Münster (dpa). Der jahrelange juristische Streit um den Bau einer Kohlenmonoxid-Leitung der Bayer AG geht in die nächste Runde. Das Oberverwaltungsgericht (OVG) in Münster setzte am Donnerstag ein Verfahren aus, das sich mit der Klage von Anwohnern gegen den Planfeststellungsbeschluss der Bezirksregierung Düsseldorf aus dem Jahr 2007 beschäftigt.

Die Richter am OVG halten die gesetzliche Grundlage für die rund 67 Kilometer lange Kohlenmonoxid-Pipeline der Bayer AG zwischen Krefeld und Dormagen für verfassungswidrig. Das Bundesverfassungsgericht in Karlsruhe müsse jetzt entscheiden, so der Senat in seiner Begründung, ob es die Ansicht des Gerichts in NRW teilt und einen Verstoß von Landesrecht gegen das Grundgesetz erkennt.

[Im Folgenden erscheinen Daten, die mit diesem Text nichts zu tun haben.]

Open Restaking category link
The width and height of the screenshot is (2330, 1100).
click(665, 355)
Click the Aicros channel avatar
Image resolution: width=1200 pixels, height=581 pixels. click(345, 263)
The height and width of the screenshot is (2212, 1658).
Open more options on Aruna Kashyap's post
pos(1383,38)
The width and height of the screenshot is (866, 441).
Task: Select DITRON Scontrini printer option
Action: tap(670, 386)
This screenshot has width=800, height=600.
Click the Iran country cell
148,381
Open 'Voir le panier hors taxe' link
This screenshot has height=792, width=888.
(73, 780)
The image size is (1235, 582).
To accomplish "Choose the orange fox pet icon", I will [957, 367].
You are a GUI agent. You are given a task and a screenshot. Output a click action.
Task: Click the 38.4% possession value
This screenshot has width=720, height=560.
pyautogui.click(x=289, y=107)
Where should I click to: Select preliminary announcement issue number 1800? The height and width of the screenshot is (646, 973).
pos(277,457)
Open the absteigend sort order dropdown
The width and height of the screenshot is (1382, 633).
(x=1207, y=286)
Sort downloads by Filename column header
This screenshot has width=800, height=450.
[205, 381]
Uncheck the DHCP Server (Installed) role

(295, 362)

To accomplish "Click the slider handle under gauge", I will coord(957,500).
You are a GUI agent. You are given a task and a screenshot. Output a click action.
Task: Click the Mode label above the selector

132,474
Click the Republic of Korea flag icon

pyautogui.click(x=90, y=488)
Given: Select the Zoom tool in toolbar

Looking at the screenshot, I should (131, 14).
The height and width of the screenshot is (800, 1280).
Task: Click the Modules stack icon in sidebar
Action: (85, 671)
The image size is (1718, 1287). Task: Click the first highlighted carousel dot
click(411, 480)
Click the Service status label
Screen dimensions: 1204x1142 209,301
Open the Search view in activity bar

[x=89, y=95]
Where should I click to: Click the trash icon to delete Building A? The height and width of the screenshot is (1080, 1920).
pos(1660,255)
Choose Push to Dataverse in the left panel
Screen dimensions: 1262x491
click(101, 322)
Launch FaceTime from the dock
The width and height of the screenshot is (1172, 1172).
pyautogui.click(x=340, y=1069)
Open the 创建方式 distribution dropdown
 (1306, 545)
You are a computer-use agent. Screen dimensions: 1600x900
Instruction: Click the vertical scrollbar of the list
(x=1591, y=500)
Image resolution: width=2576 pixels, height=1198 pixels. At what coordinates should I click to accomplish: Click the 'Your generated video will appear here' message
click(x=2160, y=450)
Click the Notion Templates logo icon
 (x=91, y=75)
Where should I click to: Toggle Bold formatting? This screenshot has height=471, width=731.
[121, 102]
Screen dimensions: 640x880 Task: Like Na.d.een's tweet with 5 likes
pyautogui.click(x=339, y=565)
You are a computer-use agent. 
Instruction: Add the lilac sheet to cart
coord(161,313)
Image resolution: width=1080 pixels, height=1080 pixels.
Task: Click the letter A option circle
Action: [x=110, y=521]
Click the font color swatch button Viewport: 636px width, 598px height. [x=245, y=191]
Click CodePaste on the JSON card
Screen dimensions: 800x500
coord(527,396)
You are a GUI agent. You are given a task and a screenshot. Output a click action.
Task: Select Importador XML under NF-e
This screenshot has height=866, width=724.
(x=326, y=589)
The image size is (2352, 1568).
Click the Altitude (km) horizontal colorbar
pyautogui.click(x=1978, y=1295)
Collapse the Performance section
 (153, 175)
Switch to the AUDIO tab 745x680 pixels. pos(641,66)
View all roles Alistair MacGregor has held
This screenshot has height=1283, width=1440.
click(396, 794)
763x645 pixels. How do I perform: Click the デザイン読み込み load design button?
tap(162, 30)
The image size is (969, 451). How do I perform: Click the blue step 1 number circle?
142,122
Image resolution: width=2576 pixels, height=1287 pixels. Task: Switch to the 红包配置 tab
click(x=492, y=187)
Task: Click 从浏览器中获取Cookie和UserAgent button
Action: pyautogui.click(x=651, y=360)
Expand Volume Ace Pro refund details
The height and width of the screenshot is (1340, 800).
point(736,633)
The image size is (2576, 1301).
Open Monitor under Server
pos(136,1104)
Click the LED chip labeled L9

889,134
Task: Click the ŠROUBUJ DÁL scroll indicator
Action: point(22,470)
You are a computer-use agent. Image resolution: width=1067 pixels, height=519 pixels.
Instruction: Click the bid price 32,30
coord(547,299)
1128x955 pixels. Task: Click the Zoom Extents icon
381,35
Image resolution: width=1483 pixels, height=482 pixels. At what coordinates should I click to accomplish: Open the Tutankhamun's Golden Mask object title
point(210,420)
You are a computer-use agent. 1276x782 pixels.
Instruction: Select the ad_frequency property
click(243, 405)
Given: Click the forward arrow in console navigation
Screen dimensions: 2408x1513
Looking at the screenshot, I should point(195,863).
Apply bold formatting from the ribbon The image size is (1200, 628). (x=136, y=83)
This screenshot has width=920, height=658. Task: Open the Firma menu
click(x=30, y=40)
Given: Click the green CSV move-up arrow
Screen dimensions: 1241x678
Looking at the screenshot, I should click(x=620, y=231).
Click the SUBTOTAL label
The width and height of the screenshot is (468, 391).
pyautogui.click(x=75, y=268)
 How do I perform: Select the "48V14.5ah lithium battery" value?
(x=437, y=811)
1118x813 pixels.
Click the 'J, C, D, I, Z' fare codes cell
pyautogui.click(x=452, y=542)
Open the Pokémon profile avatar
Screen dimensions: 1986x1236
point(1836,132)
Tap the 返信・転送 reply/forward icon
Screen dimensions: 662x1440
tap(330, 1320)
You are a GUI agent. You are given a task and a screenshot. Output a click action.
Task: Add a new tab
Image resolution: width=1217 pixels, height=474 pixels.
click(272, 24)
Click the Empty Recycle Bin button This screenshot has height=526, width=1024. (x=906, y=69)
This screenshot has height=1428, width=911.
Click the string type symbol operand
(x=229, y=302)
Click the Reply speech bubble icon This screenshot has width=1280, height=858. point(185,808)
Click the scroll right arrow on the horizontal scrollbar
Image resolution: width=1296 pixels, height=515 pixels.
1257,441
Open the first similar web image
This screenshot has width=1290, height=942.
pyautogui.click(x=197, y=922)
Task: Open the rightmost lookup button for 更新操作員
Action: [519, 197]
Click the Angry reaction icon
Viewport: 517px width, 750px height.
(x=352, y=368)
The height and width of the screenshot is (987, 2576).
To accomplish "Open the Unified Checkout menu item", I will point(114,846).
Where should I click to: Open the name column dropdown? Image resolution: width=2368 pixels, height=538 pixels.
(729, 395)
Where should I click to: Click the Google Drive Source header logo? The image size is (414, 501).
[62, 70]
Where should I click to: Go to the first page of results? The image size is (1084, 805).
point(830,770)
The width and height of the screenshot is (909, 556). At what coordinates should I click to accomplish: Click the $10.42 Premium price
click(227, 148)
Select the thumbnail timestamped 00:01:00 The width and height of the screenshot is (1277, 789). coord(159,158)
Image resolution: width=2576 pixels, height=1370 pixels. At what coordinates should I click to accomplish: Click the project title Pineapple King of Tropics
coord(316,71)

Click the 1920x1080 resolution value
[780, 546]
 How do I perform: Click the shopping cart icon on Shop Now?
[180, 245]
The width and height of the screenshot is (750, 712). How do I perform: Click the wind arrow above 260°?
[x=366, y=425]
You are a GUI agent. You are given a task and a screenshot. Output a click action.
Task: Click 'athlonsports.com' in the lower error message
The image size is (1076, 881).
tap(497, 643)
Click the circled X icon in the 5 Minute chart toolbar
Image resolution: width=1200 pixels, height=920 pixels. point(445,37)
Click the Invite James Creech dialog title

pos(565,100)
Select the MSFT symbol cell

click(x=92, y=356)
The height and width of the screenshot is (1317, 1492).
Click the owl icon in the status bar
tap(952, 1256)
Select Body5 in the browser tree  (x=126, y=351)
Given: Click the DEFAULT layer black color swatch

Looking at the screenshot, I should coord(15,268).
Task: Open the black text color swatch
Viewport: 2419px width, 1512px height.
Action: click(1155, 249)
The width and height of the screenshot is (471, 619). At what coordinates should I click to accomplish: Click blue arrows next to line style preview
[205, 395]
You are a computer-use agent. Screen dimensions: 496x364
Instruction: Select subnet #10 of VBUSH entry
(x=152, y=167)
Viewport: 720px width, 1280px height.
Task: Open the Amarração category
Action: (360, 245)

Der Landtag in Nordrhein-Westfalen hatte das Gesetz am 21. März 2006 einstimmig verabschiedet. Nach Ansicht des Parlaments dient die Pipeline dem Wohl der Allgemeinheit. Diese Festlegung ist Voraussetzung für Enteignungen. Die Kläger des Berufungsverfahrens vor dem OVG sind Anwohner aus Monheim und Leichlingen, auch sie sollen enteignet werden.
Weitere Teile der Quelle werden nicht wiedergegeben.